Despite cultural similarities on the surface, Central Asians regard the Taliban with disdain. They are justifiably fed up with their corrupt, repressive leaders. But the image of protracted violence in Afghanistan (followed by public executions, prohibitions on music and alcohol, and stoning for adultery) is certain to weaken domestic Islamists, buttress the legitimacy of secular-authoritarian regimes, and convince ordinary people to accept the devil they know. Central Asians interested in Islamic ideas tend to admire the Turkish or the Malaysian model, and remain influenced by Islamic debates emanating from Russia, but do not consider the Taliban as a model to follow.
U.S. officials must keep in mind that the spillover narrative supports two claims from Central Asian governments that are self-serving, erroneous, and counterproductive for U.S. policy.
First, Central Asian governments pushing the spillover claim: we are threatened and need help.

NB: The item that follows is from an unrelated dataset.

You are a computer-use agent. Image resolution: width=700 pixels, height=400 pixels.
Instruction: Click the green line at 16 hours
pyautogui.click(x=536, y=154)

In arguing that their sovereignty is at risk, they have successfully played the victim card vis-à-vis their Afghan neighbor. Thus, U.S. policy for the region post-2014 is focused on border security and the fight against drug trafficking, two programs that have yielded little success. The expected rise in narcotraffic post-2014 will not be a spillover from Afghanistan but “business as usual” carried out by senior officials in both Afghanistan and the Central Asian states. Moreover, the “nonlethal” material to be given to Afghan and Central Asian armies by NATO nations upon the latter’s exit could assist Central Asian armies and security services in repressing their own populations.
A second and more dangerous claim is that All bad things come from outside. The tendency to blame others comes naturally from the region’s politicians, and is often sold to ill-informed observers. Yet the perception of Afghanistan as the region’s scourge inevitably distracts from domestic political failings. Certainly, Afghanistan has its share of problems, but a focus on “containing” Afghanistan relieves Central Asian regimes of scrutiny over their own contributions to future instability.
The reality is that the greatest threat to Central Asian states comes from within—in the form of social inequality, corruption and blatant disregard for human rights. Future instability need not appear in the form of violent jihad, but can come from more mundane sources, like political factionalism and struggles over scarce resources. Policy makers might then be faced with a reverse spillover, when homegrown Central Asian instability spills over onto Afghan territory, as was the case during the riots in Khorog, Tajikistan, in July 2012.
If the long-term stability and prosperity of Central Asia is the goal of U.S. policy in the region, American involvement should focus on domestic issues, foremost by working toward making Central Asian states more accountable toward their citizens. The risk of investing heavily in programs spawned by the spillover myth, such as border security and counter-trafficking, is not only that they are destined to fail, but that they may end up enabling the outcomes we seek to prevent.
Scott Radnitz is an associate professor of international studies & director of the Ellison Center for Russian, East European, and Central Asian Studies at the University of Washington. Marlene Laruelle is a research professor & director of the Central Asia Program, Institute for European, Russian and Eurasian Studies at George Washington University.